Но как бы трудно мне ни было в прошедшие два года, я горд заявить, что вернулся к вере и перестал сердиться на Бога за то, что он забрал моего отца.

Конечно, не сразу, но перестал.

Можно сказать, что пару недель после смерти отца я вообще не жил. Я не наслаждался жизнью. Просыпался с отягчающим чувством утраты и невероятной злостью, ему сопутствующей. Но в конечном счете это привело к меня решительности вырваться из такого состояния.

Что помогло мне больше всего, так это общение с другими людьми, в жизни которых случались трагедии. Мама и сестра рассказывали мне о близких людях, которых утратили задолго до смерти отца. Признавались, что сталкивались с теми же чувствами, с какими столкнулся я.

Они тоже в злости обращались к Богу. Гневались на него. Все то же самое.

Обе они сказали, что какого-то конкретного решения этой проблемы нет. Нет соответствующего легкого пути. Все, что остается делать, – отдавать всего себя и ждать, когда станет лучше. А стать лучше может в любой момент.

Что ж, они были полностью правы.

Я стал чаще говорить с Богом, молиться каждую ночь. Спустя некоторое время я вновь стал верующим.

В конечном счете я стал ближе к Богу. Чувствую связь с ним сильнее, чем когда-либо. И осознавать это, быть в этом уверенным в преддверии новой главы жизни очень приятно.

1

Неважно, что произойдет со мной дальше, за какую команду я буду играть в НБА, вы можете быть уверены в одном – отец будет оказывать влияние абсолютно на все.

Каждый раз, когда я публикую что-то в Instagram, я сопровождаю это буквами FMF – For My Father. В этом году набил себе эти буквы с римскими цифрами, обозначающими день смерти отца. Буду думать о нем до и после каждой игры в НБА. Это даже не обсуждается.

Хотя, конечно, мне бы туда попасть еще. Мой путь в НБА начнется с предстоящего драфта.

С нетерпением жду, что же на нем случится.

Должно быть, драфт станет самым счастливым моментом моей жизни, но в то же время будет вторым самым трудным – после момента утраты отца.

Я буду так счастлив, когда услышу свое имя и пойму, что сбылась мечта всей жизни. Но сразу после этого, вне зависимости от того, буду я один или с семьей…

Я разрыдаюсь.

И даже не стоит воспринимать это как предположение. Нет. Я определенно разрыдаюсь и буду сильно грустить.
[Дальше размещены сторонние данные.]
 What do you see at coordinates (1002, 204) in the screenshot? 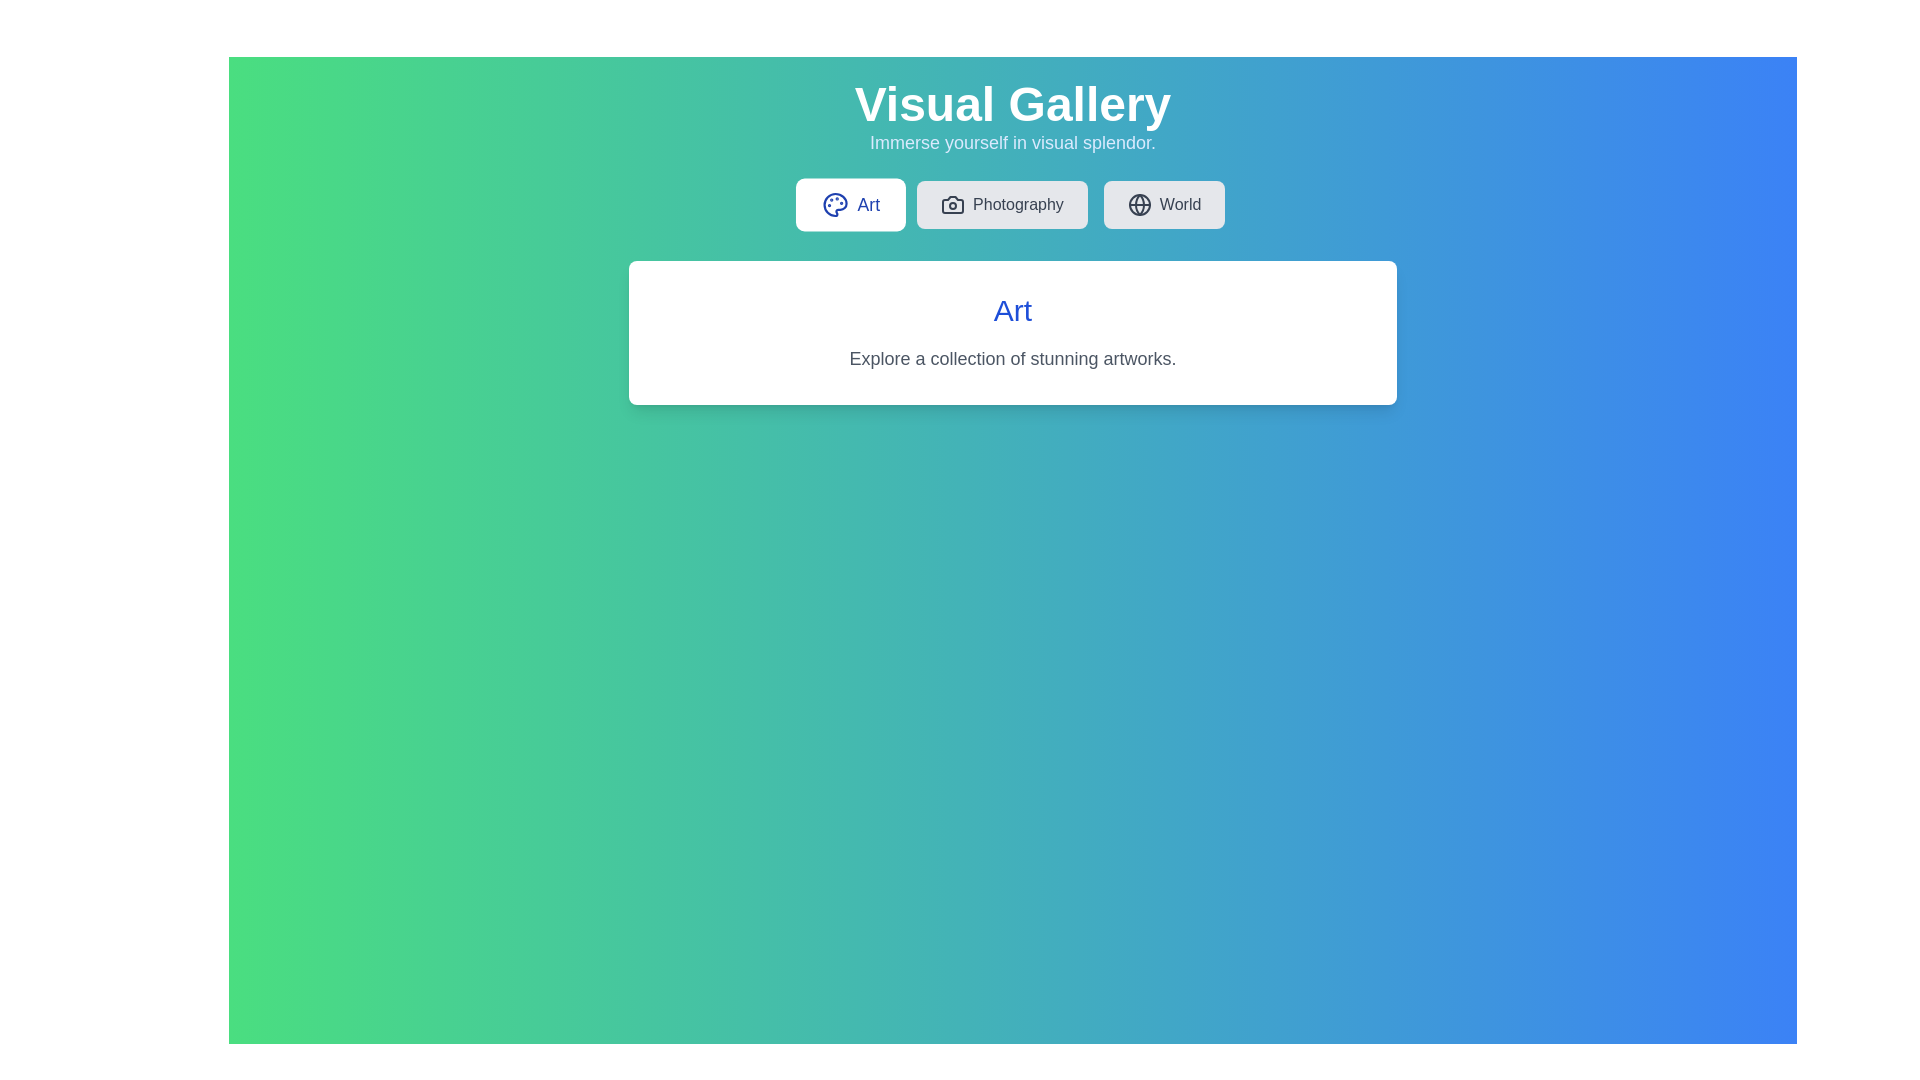
I see `the tab labeled Photography to view its content` at bounding box center [1002, 204].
Будет и такое.

1

Знаю, в ночь драфта люди будут говорить мне, что отец сверху, что он все видит. Что он горд.

В ответ буду кивать, благодарить за теплые слова, но…

Все не так, как если бы он был рядом.

Совсем не так.

Все совсем по-другому. И в вечер драфта эта разница будет ощущаться особо остро.
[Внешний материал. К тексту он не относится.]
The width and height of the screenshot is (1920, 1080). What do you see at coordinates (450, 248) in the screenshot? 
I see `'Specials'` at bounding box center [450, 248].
Знаю, что будь мой отец рядом в момент драфта, он бы сказал, что любит меня. Это вырвалось бы у него в первую очередь. Затем сказал бы, что гордится. И мы были бы очень счастливы.

Вместе.

Я бы отдал все, чтобы он был со мной в вечер драфта. Чтобы он оказался рядом хотя бы на секунду.

Просто ради еще одного отцовского поцелуя в щеку.